▶ _WHAT NEEDS TO BE DONE_
All of the data that follows should be given again exactly, without its images.

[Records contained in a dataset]
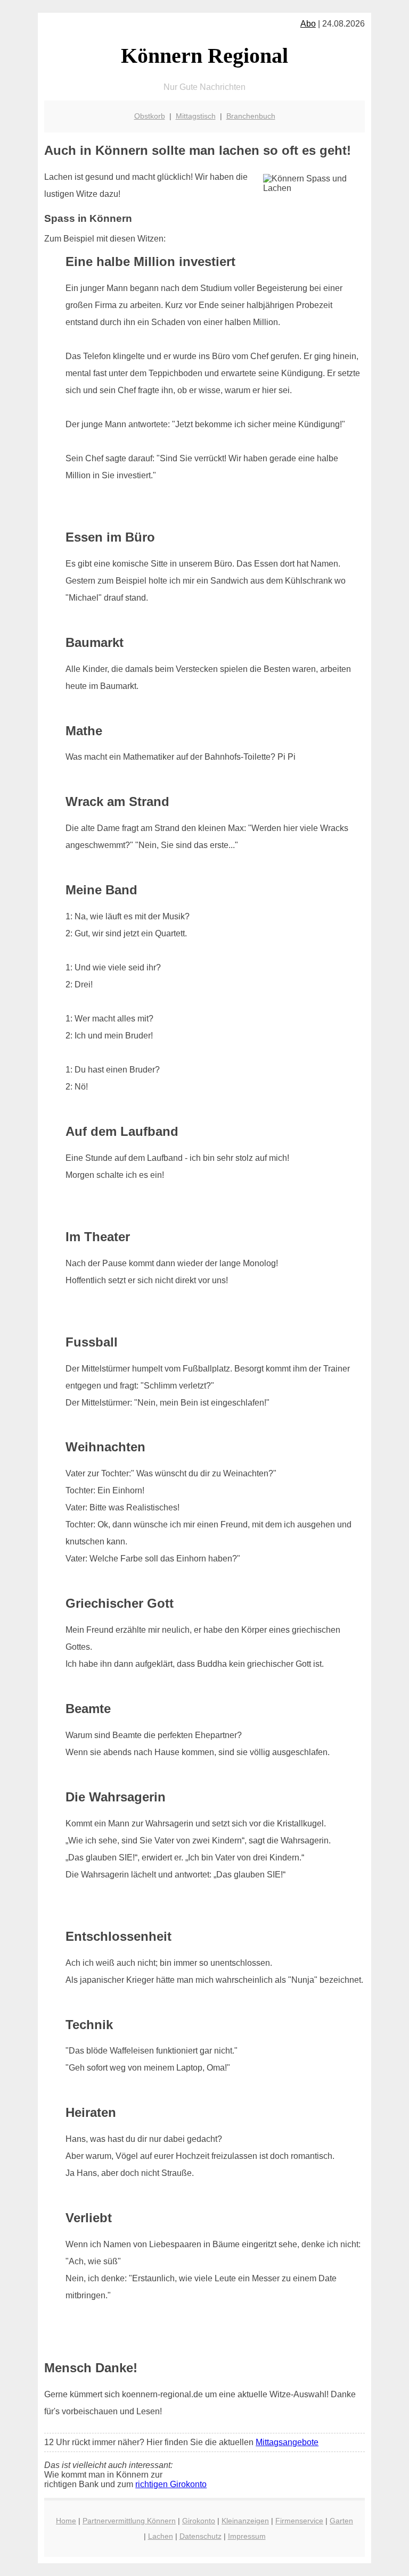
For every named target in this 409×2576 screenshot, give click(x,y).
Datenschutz (200, 2536)
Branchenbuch (250, 116)
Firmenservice (299, 2520)
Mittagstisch (196, 116)
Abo (308, 23)
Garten (341, 2520)
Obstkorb (149, 116)
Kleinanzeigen (245, 2520)
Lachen (160, 2536)
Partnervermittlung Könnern (129, 2520)
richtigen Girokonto (171, 2484)
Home (66, 2520)
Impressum (247, 2536)
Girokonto (198, 2520)
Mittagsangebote (287, 2442)
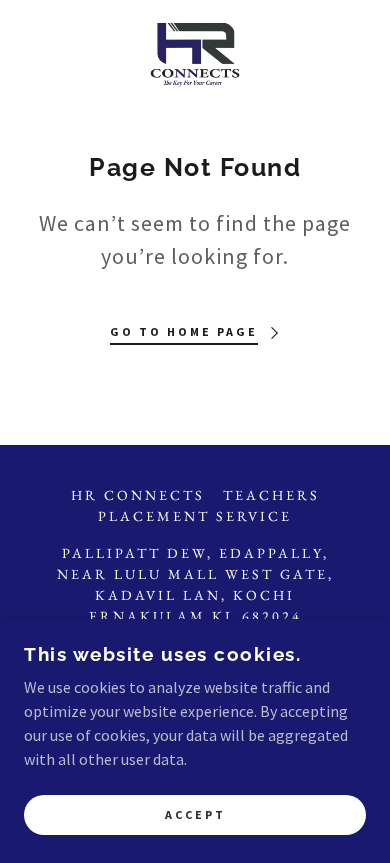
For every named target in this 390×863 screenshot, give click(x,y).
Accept (195, 815)
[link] (195, 56)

▶ _FINISHED TASK_
For every named target in this 409×2576 screenshot, give click(x,y).
Datenschutz (200, 2536)
Branchenbuch (250, 116)
Firmenservice (299, 2520)
Mittagstisch (196, 116)
Abo (308, 23)
Garten (341, 2520)
Obstkorb (149, 116)
Kleinanzeigen (245, 2520)
Lachen (160, 2536)
Partnervermittlung Könnern (129, 2520)
richtigen Girokonto (171, 2484)
Home (66, 2520)
Impressum (247, 2536)
Girokonto (198, 2520)
Mittagsangebote (287, 2442)
For every named target in this 390×863 screenshot, give click(x,y).
Accept (195, 815)
[link] (195, 56)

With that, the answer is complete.